Volunteers are helping to ensure that NHS workers get fed during the difficult times of the Coronavirus pandemic.
After long shifts trying to save lives, NHS hospital staff are often faced with closed canteens and low stocked vending machines – that’s according to Meals for the NHS, a non-profit set up to help feed NHS workers during the COVID-19 pandemic.
The project, setup by Alick Varma and Emma Phillips, now has a team working to feed frontline NHS staff, from doctors and nurses to cleaners and security staff.
Feeling helpless sat at home and obeying the social distancing rules, Emma and Alick talked about how they could better support NHS workers and in a matter of days, pulled together a small working team. At first, the team managed to get 50 pasta meals funded for NHS workers at the Whittington Hospital in London. On Day 2, the group provided meals to 3 NHS hospitals, and this has continued to scale up.
Tech entrepreneur Alick Varma co-founded Meals for the NHS, saying “I realised the NHS can’t save the nation on an empty stomach and wanted to do something about it”.

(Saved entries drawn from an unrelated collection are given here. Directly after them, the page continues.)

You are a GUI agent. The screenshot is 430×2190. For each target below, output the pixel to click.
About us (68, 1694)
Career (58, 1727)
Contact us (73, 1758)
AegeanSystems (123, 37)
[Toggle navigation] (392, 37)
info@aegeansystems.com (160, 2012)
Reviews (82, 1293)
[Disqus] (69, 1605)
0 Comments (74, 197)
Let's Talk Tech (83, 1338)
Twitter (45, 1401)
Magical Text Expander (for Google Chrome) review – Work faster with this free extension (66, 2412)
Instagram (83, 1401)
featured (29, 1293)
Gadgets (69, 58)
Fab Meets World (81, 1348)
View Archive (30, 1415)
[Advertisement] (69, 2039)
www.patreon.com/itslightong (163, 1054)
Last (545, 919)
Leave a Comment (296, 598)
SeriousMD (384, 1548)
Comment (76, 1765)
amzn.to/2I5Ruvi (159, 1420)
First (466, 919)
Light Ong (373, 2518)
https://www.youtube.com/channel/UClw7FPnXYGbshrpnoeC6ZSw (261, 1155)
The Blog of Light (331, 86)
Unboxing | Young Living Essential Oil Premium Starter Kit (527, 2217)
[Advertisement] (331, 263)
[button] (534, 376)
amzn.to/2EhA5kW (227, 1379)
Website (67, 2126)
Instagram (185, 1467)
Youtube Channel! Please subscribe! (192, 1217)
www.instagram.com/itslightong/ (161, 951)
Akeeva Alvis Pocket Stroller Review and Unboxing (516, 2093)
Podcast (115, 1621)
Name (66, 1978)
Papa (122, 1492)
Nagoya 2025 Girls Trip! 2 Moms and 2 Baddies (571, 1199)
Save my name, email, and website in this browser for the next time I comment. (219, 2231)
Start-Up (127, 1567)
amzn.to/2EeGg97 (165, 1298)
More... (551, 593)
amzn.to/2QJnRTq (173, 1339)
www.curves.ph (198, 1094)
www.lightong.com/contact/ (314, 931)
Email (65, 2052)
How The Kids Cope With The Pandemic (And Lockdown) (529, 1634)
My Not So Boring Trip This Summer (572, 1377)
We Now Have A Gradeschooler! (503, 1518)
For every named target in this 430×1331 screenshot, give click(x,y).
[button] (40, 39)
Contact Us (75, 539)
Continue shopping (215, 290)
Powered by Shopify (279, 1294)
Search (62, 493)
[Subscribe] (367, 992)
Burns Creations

The meals given to NHS staff are prepared and distributed by local businesses and are paid for by donations. These businesses may have otherwise had to go out of business during the pandemic, according to the group. So far, the group has raised over £400,000 thanks to over 7,000 donations.

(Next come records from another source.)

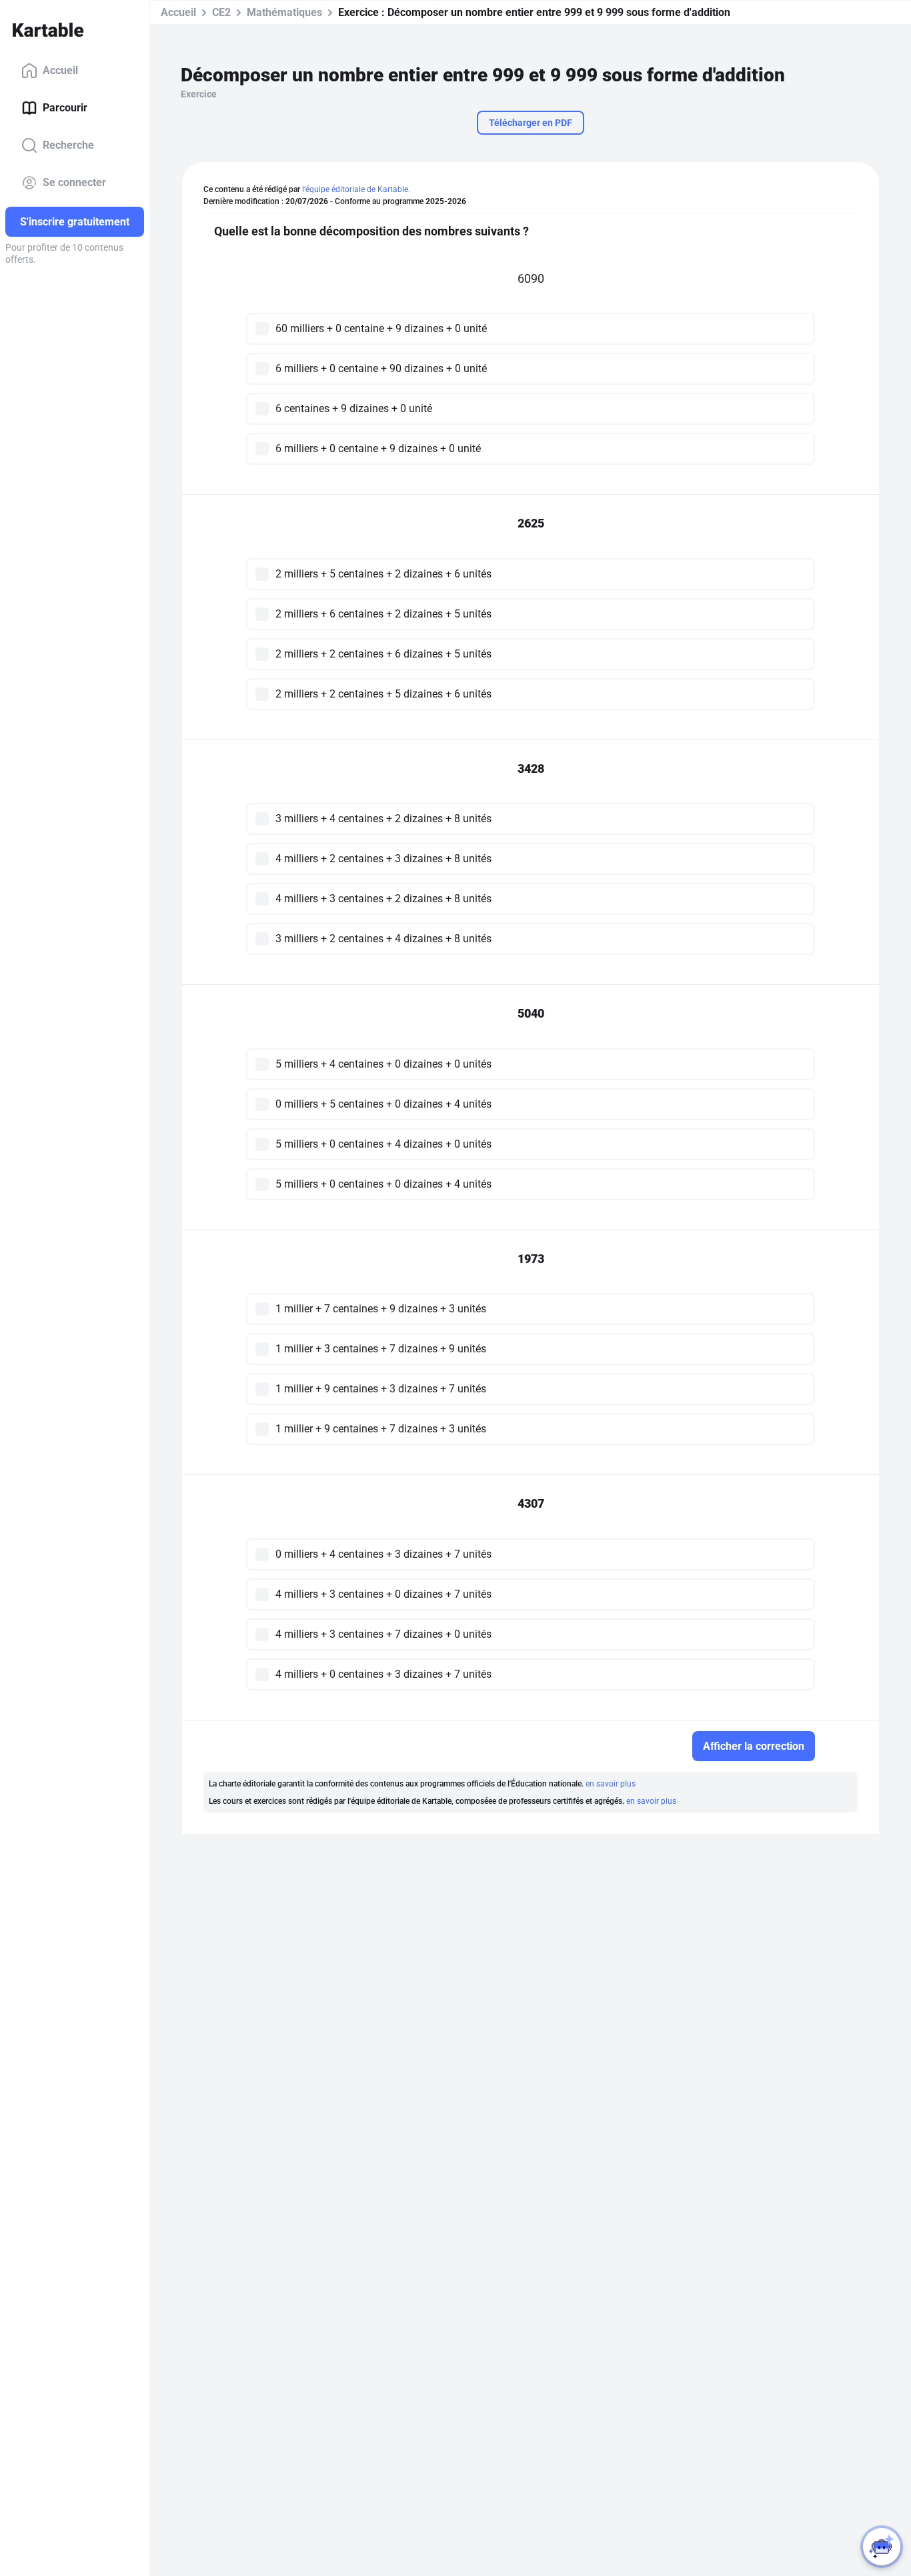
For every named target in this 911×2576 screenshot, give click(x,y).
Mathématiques (284, 12)
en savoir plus (611, 1783)
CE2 (221, 12)
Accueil (60, 70)
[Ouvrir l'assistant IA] (881, 2546)
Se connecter (74, 182)
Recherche (68, 145)
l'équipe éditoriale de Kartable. (356, 189)
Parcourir (65, 107)
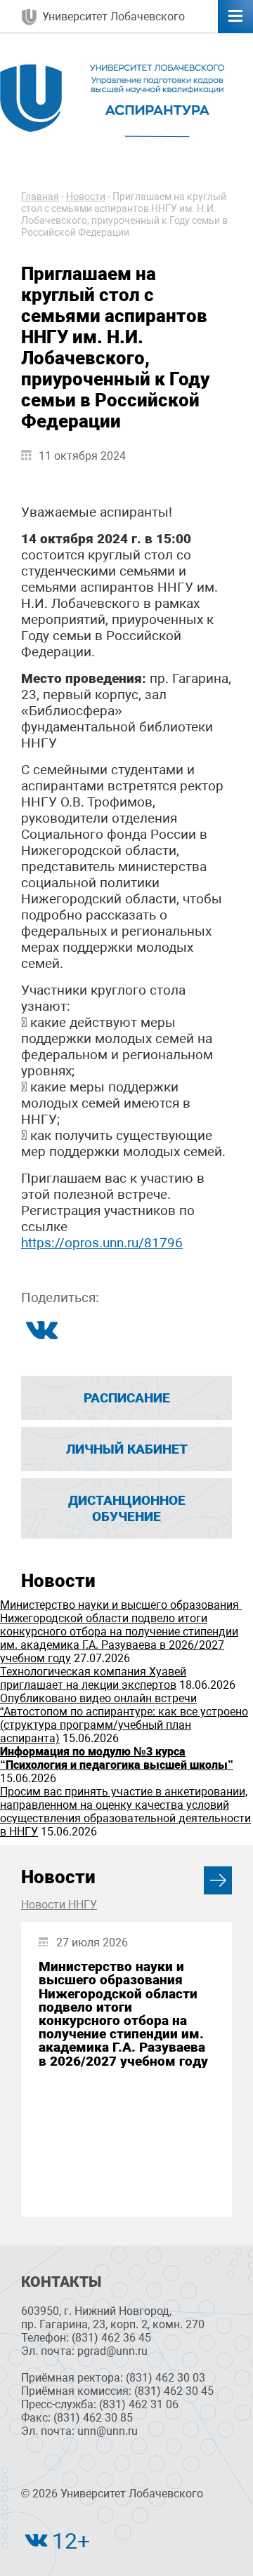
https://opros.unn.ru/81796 (102, 1243)
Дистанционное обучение (127, 1508)
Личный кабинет (127, 1449)
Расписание (127, 1398)
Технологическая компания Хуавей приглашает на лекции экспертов (93, 1678)
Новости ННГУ (59, 1904)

An ITU Nurse at Kings College Hospital, one of the hospitals to receive meals said;
“Just want to say I’ve got so many thanks from ppl for the food! Today was particularly tough – it was a very emotional day and when they saw the boxes in the staff room, they loved it. So, really – thank you to you and your team.”
You can donate to the Meals for the NHS initiative at mealsforthenhs.com.
Similar projects are being set up by individuals, groups and companies in London and around the country to provide more NHS staff with free food amid the current pandemic. Deliveroo has said it will be delivering free meals to some hospitals, while Uber has announced it is giving away 200,000 rides worth up to £15 for NHS workers.